Nello studiare la disciplina di Storia della Lingua Italiana, all’Università degli Studi di Napoli Federico II, ci si imbatte nei dialetti della Campania, vere e proprie lingue da conoscere e analizzare. Io mi ritrovai a studiare testi di canzoni come Napul’è, influssi spagnoleggianti della nostra bella lingua napoletana e mi imbattei nella caratteristica lingua guardiese. Un dialetto, mi dirai. E, invece, ti rispondo di no, una lingua vera a propria, quella di Guardia Sanframondi. *Wardia, in gotico, vuol dire “sorvegliante”, a guardia dell’intera valle; Sanframondi, da frai, “libero” e mund, “mano” e, in seguito, “protezione”. Una fortezza libera che guarda la Valle dall’alto. Un “nido d’aquila”, per usare le parole del Prof. Silvio Falato (Proverbi per un anno, spunti di ricerca linguistica a Guardia Sanframondi) che si esprime in un dialetto molto particolare, diverso dagli altri, “rude ma genuino, in cui sono incastonate tantissime gemme ereditate dall’osco, dal greco, dal latino, dal longobardo, dal fràncone, dal francese antico, dallo spagnolo”.

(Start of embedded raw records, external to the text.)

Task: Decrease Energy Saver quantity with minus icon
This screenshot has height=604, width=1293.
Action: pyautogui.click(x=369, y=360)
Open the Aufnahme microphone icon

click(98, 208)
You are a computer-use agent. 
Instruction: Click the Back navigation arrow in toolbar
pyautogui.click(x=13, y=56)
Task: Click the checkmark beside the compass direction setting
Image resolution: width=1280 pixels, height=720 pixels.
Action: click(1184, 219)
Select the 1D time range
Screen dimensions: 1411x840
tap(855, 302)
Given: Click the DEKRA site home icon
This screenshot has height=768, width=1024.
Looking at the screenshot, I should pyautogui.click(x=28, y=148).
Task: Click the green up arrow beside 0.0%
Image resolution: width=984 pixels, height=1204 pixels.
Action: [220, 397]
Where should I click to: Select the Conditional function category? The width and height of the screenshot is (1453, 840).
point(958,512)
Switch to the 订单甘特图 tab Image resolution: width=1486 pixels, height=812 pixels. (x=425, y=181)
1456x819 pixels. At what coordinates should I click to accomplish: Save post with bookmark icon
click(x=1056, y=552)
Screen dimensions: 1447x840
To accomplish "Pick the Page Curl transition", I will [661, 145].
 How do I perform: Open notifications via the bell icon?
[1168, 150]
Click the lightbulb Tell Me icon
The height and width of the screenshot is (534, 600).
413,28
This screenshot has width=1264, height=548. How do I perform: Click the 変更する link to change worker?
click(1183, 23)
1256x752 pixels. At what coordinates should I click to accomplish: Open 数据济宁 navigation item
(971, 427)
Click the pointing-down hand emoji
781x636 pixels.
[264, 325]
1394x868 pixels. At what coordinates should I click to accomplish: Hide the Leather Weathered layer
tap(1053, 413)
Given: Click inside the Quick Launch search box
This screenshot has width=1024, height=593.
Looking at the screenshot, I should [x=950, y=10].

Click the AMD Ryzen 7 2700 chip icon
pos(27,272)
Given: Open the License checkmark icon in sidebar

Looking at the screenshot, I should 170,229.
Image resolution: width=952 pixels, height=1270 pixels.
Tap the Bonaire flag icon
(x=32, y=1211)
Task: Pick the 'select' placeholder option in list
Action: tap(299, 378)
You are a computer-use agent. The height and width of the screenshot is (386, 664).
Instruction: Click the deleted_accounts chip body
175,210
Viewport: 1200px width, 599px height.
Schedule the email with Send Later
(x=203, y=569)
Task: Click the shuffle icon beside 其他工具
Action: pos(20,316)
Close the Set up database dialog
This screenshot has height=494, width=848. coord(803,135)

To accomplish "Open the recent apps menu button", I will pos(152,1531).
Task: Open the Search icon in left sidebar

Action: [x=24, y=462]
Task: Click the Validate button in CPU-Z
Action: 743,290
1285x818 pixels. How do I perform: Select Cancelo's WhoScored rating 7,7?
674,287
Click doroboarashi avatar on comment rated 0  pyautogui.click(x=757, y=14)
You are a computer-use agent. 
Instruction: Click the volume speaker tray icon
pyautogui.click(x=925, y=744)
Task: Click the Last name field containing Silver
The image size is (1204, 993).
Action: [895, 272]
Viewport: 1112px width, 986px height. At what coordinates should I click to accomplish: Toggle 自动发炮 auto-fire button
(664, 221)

Una lingua dalla base tipicamente latina, il cui elemento riconoscibile, in chi l’ascolta, è certamente l’articolo determinativo diverso da ogni forma dialettale campana, anche della Valle Telesina stessa, molto simile a quello molisano. Sappiamo che San Lupo, precisamente già dal Ponte delle Janare, fino al 1861 fu parte del Molise e della provincia di Campobasso, Alto Sannio, con cui Guardia aveva numerosi scambi commerciali e culturali. L’articolo ru, di stampo molisano, a sua volta di origine latina, da illum, diventò , quel suono rude, a volte freddo e aggressivo che ci mette a cospetto di una lingua che ha in sé alte connotazioni glottologiche, differenti anche dal dialetto della vicina Castelvenere. Una lingua dai richiami normanni, quella popolazione che si inserì in gran parte del territorio longobardo ormai morente, che restarono nella bella Wardia per più di quattro secoli, dall’XI fino al 1469. Una lingua, sempre per dirla con le parole di Silvio Falato,“aperta ai rumori delle consonanti e poco disponibile nei confronti dei suoni melliflui delle vocali”.